WHAT THIS TASK INVOLVES: Please give the data from the line with "Task: Select the Спа category" up to and including the line with "Action: pos(94,70)" as a JSON list of strings, one per line, with blank lines left out. Leave the pictures out of the answer.

EXTRACTED ENTRIES:
━━━

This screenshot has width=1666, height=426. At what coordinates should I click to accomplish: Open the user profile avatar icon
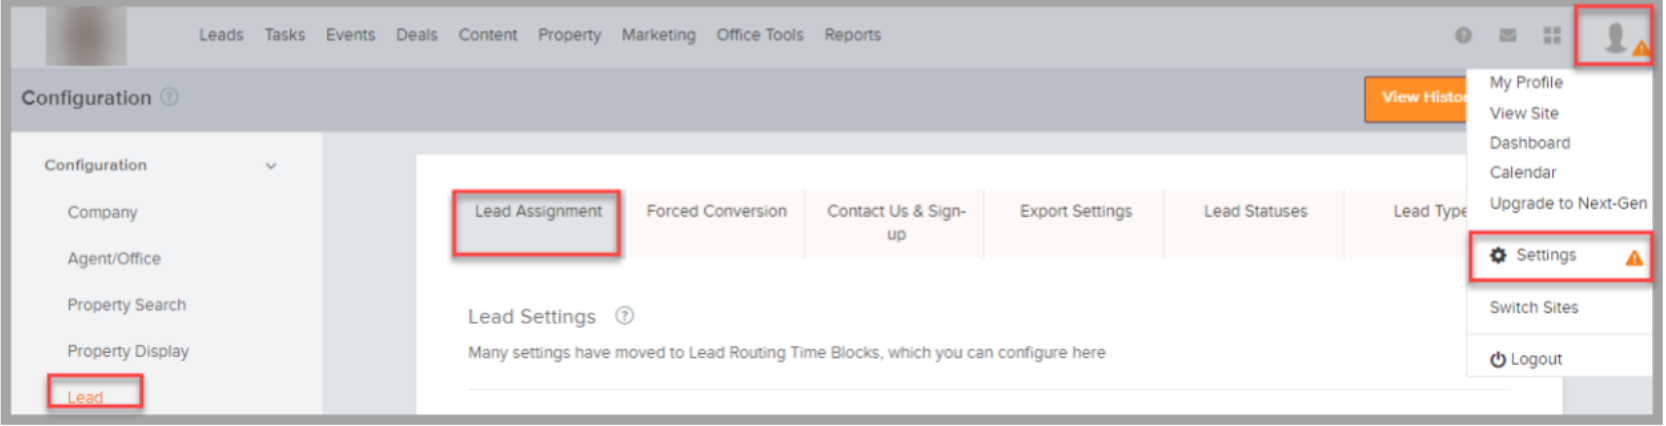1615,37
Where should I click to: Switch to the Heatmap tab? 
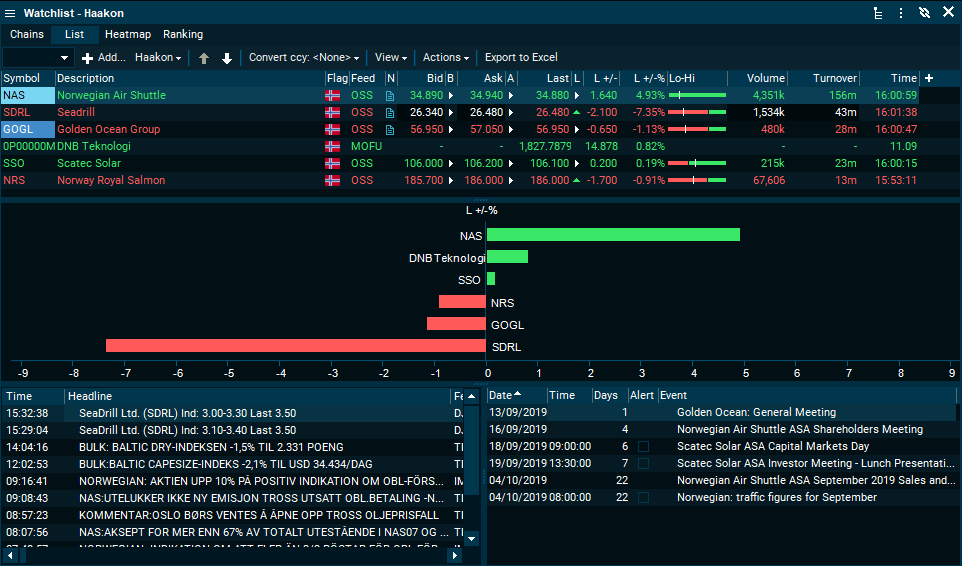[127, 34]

━━━

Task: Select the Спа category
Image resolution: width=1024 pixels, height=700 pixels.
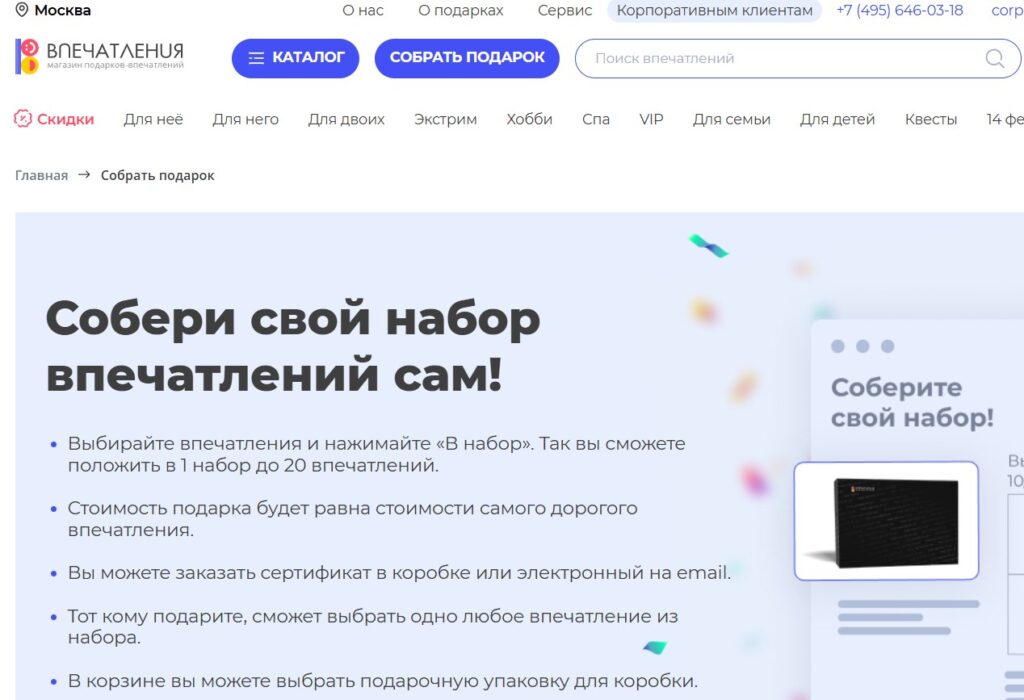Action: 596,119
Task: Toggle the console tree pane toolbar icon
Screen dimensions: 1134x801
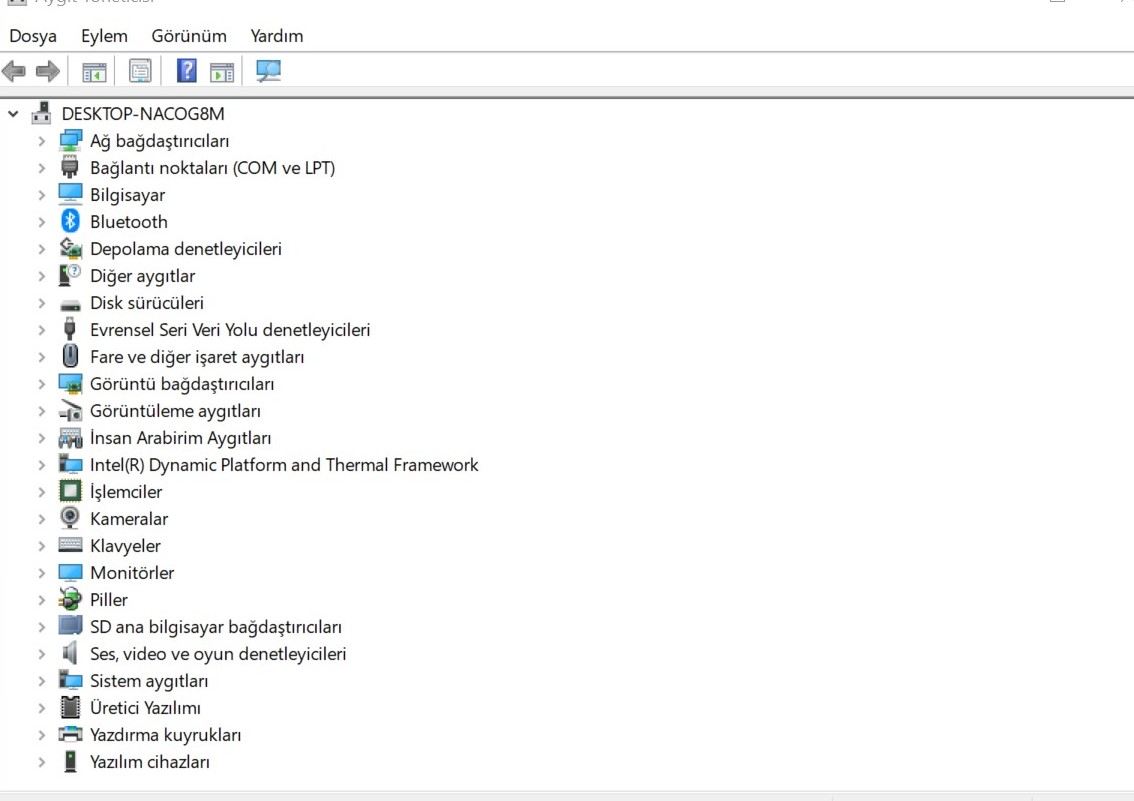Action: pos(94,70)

━━━

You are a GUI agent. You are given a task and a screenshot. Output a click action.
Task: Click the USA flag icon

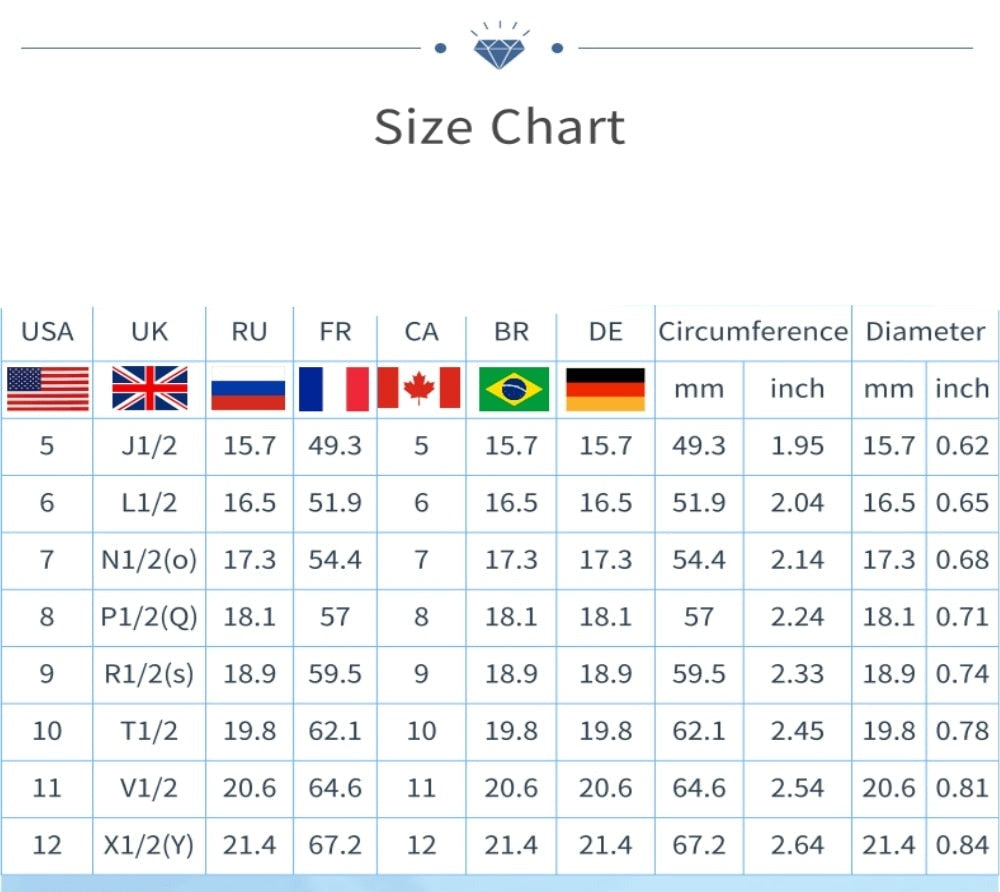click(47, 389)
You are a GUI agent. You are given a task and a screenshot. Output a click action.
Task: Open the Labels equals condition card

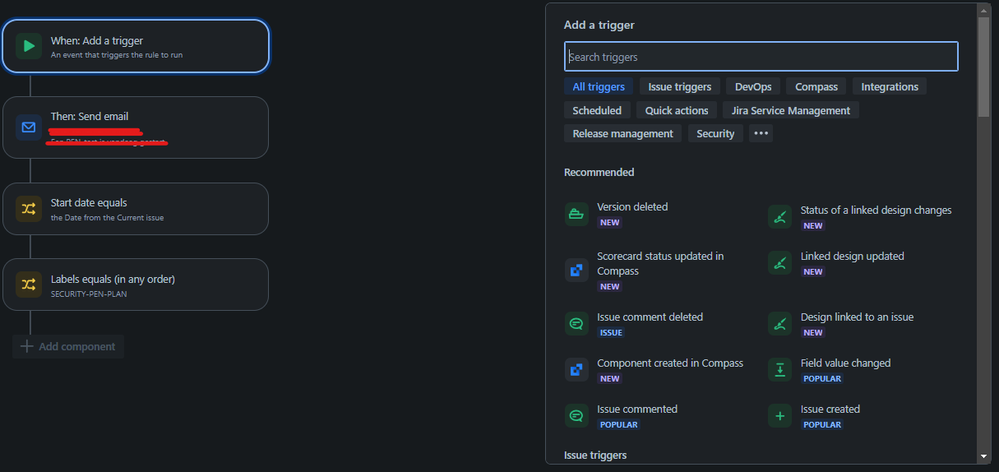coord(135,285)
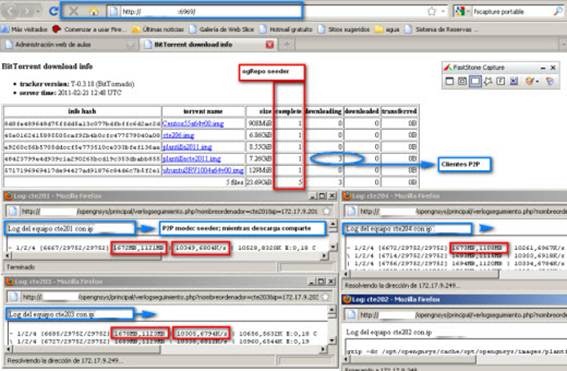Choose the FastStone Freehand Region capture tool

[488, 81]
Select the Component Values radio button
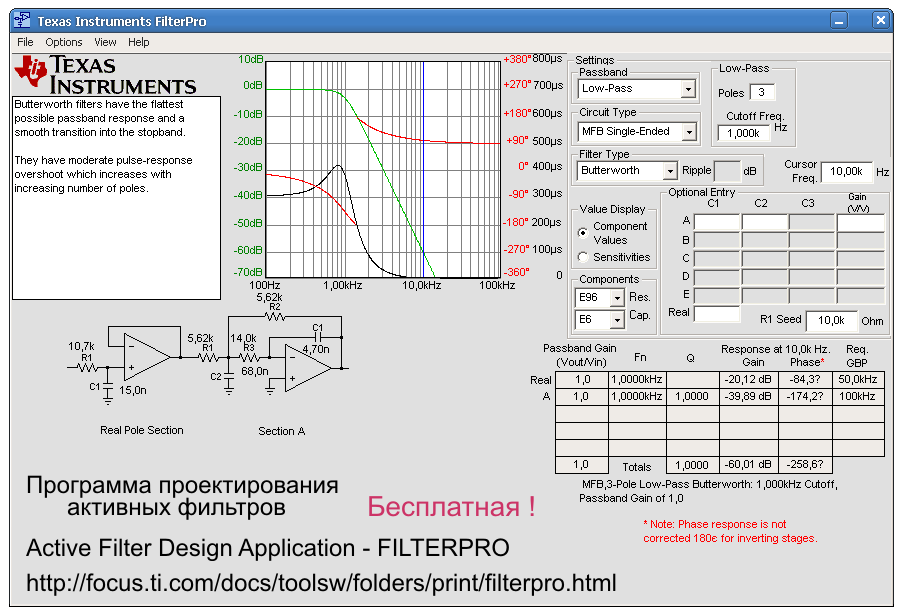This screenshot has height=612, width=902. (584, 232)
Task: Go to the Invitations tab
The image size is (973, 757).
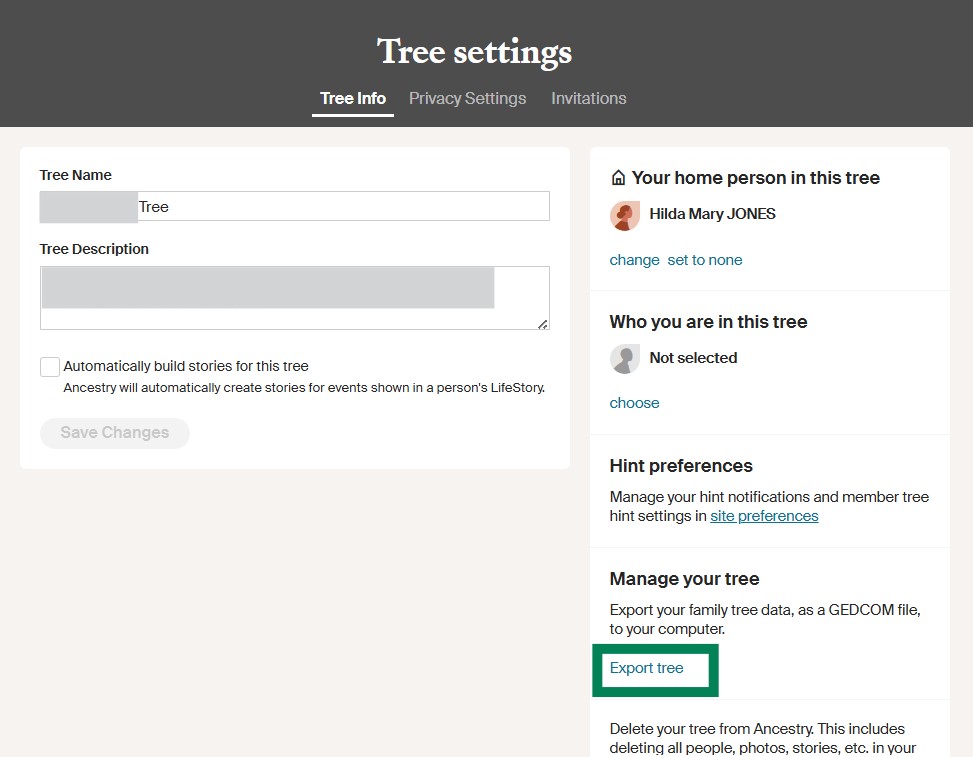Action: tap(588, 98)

━━━

TASK RESULT:
[
  "Task: Select the Спа category",
  "Image resolution: width=1024 pixels, height=700 pixels.",
  "Action: 596,119",
  "Task: Toggle the console tree pane toolbar icon",
  "Screen dimensions: 1134x801",
  "Action: pos(94,70)"
]